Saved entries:
▼

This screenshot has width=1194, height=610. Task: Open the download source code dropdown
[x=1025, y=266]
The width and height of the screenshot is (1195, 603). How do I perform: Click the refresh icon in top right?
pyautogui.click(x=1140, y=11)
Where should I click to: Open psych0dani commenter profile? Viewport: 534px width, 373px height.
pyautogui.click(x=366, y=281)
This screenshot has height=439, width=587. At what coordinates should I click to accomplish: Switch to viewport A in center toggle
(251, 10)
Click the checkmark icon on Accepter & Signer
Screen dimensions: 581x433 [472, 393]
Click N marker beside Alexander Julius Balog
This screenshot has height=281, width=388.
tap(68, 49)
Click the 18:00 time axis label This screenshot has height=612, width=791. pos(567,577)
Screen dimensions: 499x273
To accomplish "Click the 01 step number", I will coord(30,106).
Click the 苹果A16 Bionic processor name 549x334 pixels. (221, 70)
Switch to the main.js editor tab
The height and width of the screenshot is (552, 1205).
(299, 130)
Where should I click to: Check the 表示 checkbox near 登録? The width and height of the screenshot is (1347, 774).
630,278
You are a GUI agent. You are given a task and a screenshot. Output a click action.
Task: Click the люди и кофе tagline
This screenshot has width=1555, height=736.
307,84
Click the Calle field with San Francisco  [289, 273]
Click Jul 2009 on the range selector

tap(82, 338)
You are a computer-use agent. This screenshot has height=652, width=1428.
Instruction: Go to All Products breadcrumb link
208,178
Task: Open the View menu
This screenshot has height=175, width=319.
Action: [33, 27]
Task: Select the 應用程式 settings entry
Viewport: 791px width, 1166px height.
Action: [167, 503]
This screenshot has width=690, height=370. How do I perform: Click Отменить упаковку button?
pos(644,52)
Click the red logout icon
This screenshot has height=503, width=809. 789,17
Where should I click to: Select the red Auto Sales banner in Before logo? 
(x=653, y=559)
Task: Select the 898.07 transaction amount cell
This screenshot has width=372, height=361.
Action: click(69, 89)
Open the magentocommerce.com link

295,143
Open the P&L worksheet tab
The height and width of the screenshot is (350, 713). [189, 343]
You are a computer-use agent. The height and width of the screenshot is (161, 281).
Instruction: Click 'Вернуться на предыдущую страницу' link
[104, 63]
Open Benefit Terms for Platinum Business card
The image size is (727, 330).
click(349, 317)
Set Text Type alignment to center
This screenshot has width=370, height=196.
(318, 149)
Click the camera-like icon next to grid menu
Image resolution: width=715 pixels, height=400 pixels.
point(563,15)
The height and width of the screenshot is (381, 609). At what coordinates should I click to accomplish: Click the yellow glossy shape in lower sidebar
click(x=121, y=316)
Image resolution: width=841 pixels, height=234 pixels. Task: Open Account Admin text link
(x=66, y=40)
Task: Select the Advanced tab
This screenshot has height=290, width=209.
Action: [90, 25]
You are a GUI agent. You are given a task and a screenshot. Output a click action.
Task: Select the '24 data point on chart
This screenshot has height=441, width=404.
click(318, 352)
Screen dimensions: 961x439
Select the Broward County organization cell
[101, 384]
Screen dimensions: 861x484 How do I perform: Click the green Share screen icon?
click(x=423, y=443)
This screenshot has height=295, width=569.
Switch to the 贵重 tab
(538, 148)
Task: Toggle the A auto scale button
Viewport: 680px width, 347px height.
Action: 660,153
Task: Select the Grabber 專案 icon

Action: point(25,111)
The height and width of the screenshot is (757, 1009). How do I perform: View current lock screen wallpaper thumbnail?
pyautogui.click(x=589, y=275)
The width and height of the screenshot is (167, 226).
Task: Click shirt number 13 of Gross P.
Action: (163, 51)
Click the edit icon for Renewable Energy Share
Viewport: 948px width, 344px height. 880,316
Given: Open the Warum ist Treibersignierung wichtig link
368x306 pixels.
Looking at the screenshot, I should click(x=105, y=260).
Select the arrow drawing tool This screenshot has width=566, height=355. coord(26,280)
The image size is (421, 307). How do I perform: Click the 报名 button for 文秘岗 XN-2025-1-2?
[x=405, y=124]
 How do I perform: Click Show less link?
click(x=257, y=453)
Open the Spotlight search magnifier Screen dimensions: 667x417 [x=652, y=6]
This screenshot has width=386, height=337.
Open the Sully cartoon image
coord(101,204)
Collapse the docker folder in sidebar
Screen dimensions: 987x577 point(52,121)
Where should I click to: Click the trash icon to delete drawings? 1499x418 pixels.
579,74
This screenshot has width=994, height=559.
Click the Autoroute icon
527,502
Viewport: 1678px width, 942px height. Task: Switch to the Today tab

▲

DIRECTIONS FOR THIS TASK — Every record, restated word for word, should make up your reply.

ANSWER BOX —
This screenshot has width=1194, height=610. Task: Open the download source code dropdown
[x=1025, y=266]
The width and height of the screenshot is (1195, 603). How do I perform: Click the refresh icon in top right?
pyautogui.click(x=1140, y=11)
Where should I click to: Open psych0dani commenter profile? Viewport: 534px width, 373px height.
pyautogui.click(x=366, y=281)
This screenshot has height=439, width=587. At what coordinates should I click to accomplish: Switch to viewport A in center toggle
(251, 10)
Click the checkmark icon on Accepter & Signer
Screen dimensions: 581x433 [472, 393]
Click N marker beside Alexander Julius Balog
This screenshot has height=281, width=388.
tap(68, 49)
Click the 18:00 time axis label This screenshot has height=612, width=791. pos(567,577)
Screen dimensions: 499x273
To accomplish "Click the 01 step number", I will coord(30,106).
Click the 苹果A16 Bionic processor name 549x334 pixels. (221, 70)
Switch to the main.js editor tab
The height and width of the screenshot is (552, 1205).
(299, 130)
Where should I click to: Check the 表示 checkbox near 登録? The width and height of the screenshot is (1347, 774).
630,278
You are a GUI agent. You are given a task and a screenshot. Output a click action.
Task: Click the люди и кофе tagline
This screenshot has width=1555, height=736.
307,84
Click the Calle field with San Francisco  [289, 273]
Click Jul 2009 on the range selector

tap(82, 338)
You are a computer-use agent. This screenshot has height=652, width=1428.
Instruction: Go to All Products breadcrumb link
208,178
Task: Open the View menu
This screenshot has height=175, width=319.
Action: [33, 27]
Task: Select the 應用程式 settings entry
Viewport: 791px width, 1166px height.
Action: [167, 503]
This screenshot has width=690, height=370. How do I perform: Click Отменить упаковку button?
pos(644,52)
Click the red logout icon
This screenshot has height=503, width=809. 789,17
Where should I click to: Select the red Auto Sales banner in Before logo? 
(x=653, y=559)
Task: Select the 898.07 transaction amount cell
This screenshot has width=372, height=361.
Action: click(69, 89)
Open the magentocommerce.com link

295,143
Open the P&L worksheet tab
The height and width of the screenshot is (350, 713). [189, 343]
You are a computer-use agent. The height and width of the screenshot is (161, 281).
Instruction: Click 'Вернуться на предыдущую страницу' link
[104, 63]
Open Benefit Terms for Platinum Business card
The image size is (727, 330).
click(349, 317)
Set Text Type alignment to center
This screenshot has width=370, height=196.
(318, 149)
Click the camera-like icon next to grid menu
Image resolution: width=715 pixels, height=400 pixels.
point(563,15)
The height and width of the screenshot is (381, 609). At what coordinates should I click to accomplish: Click the yellow glossy shape in lower sidebar
click(x=121, y=316)
Image resolution: width=841 pixels, height=234 pixels. Task: Open Account Admin text link
(x=66, y=40)
Task: Select the Advanced tab
This screenshot has height=290, width=209.
Action: [90, 25]
You are a GUI agent. You are given a task and a screenshot. Output a click action.
Task: Select the '24 data point on chart
This screenshot has height=441, width=404.
click(318, 352)
Screen dimensions: 961x439
Select the Broward County organization cell
[101, 384]
Screen dimensions: 861x484 How do I perform: Click the green Share screen icon?
click(x=423, y=443)
This screenshot has height=295, width=569.
Switch to the 贵重 tab
(538, 148)
Task: Toggle the A auto scale button
Viewport: 680px width, 347px height.
Action: 660,153
Task: Select the Grabber 專案 icon

Action: point(25,111)
The height and width of the screenshot is (757, 1009). How do I perform: View current lock screen wallpaper thumbnail?
pyautogui.click(x=589, y=275)
The width and height of the screenshot is (167, 226).
Task: Click shirt number 13 of Gross P.
Action: (163, 51)
Click the edit icon for Renewable Energy Share
Viewport: 948px width, 344px height. 880,316
Given: Open the Warum ist Treibersignierung wichtig link
368x306 pixels.
Looking at the screenshot, I should click(x=105, y=260).
Select the arrow drawing tool This screenshot has width=566, height=355. coord(26,280)
The image size is (421, 307). How do I perform: Click the 报名 button for 文秘岗 XN-2025-1-2?
[x=405, y=124]
 How do I perform: Click Show less link?
click(x=257, y=453)
Open the Spotlight search magnifier Screen dimensions: 667x417 [x=652, y=6]
This screenshot has width=386, height=337.
Open the Sully cartoon image
coord(101,204)
Collapse the docker folder in sidebar
Screen dimensions: 987x577 point(52,121)
Where should I click to: Click the trash icon to delete drawings? 1499x418 pixels.
579,74
This screenshot has width=994, height=559.
Click the Autoroute icon
527,502
Viewport: 1678px width, 942px height. Task: Switch to the Today tab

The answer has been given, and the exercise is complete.